--- Provided data Enclosed Below ---

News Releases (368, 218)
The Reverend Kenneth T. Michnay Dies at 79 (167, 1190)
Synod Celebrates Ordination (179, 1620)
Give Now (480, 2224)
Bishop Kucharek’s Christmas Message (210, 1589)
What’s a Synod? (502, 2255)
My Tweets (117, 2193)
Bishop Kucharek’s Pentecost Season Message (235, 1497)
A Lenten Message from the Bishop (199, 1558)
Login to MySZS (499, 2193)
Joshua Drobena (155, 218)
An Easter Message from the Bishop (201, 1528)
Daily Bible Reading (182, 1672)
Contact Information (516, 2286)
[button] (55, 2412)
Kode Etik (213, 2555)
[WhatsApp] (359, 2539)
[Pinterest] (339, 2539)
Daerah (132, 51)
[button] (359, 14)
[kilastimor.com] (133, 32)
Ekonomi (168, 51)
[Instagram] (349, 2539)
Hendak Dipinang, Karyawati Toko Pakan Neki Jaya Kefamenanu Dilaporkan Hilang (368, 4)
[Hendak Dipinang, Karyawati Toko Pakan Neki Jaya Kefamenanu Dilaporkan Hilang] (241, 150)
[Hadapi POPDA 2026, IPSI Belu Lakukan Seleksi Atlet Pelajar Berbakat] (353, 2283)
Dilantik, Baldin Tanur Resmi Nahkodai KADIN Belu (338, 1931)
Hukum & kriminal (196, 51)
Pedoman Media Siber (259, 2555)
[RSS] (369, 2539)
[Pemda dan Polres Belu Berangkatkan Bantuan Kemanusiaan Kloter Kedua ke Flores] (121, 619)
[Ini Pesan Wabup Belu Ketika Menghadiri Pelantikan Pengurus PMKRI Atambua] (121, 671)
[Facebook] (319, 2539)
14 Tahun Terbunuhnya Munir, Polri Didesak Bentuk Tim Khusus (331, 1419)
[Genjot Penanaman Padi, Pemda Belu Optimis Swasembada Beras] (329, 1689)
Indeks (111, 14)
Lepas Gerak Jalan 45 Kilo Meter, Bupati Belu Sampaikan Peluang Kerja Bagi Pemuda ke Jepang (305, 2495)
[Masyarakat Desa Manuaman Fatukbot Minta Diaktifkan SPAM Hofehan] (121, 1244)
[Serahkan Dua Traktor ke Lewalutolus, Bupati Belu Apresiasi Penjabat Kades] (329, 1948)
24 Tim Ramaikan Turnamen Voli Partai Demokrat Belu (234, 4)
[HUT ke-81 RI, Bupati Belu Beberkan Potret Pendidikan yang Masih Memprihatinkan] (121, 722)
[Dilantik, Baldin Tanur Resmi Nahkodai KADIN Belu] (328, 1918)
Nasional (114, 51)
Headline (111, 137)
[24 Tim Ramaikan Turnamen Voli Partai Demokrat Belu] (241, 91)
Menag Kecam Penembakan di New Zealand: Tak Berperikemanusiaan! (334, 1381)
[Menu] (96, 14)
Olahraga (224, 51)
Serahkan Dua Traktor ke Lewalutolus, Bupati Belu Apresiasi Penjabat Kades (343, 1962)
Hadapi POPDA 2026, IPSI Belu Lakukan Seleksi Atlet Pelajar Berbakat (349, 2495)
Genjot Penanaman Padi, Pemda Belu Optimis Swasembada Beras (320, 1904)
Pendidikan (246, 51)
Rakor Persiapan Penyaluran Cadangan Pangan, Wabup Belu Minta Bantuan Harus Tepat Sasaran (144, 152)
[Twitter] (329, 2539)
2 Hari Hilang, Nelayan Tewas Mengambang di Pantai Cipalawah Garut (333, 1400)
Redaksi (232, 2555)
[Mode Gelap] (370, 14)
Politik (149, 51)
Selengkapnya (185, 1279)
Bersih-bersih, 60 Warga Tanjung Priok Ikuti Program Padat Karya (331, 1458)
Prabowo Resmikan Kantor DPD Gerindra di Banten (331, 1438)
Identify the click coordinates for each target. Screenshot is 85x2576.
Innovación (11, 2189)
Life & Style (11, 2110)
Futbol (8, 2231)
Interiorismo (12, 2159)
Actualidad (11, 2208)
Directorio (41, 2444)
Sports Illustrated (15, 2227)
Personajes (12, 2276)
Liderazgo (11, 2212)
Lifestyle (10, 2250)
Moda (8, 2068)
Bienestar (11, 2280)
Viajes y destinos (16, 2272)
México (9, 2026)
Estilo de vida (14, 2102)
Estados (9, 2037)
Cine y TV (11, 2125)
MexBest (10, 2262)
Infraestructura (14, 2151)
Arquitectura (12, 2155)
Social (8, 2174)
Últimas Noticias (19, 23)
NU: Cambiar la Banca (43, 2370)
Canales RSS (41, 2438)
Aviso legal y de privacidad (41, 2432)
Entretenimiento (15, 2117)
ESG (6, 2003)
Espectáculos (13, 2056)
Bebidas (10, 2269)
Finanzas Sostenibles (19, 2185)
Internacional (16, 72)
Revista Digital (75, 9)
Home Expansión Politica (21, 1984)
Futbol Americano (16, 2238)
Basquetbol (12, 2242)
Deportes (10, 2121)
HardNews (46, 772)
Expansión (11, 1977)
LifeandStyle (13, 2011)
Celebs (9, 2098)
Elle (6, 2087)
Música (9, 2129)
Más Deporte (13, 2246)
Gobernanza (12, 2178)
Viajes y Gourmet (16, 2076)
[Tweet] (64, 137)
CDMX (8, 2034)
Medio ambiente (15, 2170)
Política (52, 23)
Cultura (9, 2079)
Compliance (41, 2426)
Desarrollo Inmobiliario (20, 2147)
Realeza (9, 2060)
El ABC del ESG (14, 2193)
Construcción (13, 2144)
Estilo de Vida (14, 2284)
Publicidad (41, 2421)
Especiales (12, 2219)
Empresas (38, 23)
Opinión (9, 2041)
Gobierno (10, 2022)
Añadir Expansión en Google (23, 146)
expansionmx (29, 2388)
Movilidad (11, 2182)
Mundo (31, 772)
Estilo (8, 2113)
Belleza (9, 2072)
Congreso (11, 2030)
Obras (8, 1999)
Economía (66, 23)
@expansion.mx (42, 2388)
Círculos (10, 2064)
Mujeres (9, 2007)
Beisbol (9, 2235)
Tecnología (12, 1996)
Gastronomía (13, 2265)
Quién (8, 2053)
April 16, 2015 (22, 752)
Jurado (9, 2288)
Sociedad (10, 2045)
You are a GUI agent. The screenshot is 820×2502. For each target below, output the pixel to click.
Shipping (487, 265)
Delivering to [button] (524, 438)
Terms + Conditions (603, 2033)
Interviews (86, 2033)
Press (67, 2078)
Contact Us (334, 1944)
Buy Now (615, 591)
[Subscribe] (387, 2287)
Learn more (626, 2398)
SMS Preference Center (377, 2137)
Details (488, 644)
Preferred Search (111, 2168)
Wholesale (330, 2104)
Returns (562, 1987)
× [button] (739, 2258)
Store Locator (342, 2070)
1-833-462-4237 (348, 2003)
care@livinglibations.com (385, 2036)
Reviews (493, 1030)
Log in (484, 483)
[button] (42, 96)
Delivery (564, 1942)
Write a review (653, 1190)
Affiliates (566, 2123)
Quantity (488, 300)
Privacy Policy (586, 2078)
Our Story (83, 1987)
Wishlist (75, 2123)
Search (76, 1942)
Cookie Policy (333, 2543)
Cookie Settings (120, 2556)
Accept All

--- End of Enclosed Provided data ---

Required action: Starting at the line that holds "Quantity (488, 300)", retype each line exactly through the end of the entries, both ends included.

Written reply:
Quantity (488, 300)
Privacy Policy (586, 2078)
Our Story (83, 1987)
Wishlist (75, 2123)
Search (76, 1942)
Cookie Policy (333, 2543)
Cookie Settings (120, 2556)
Accept All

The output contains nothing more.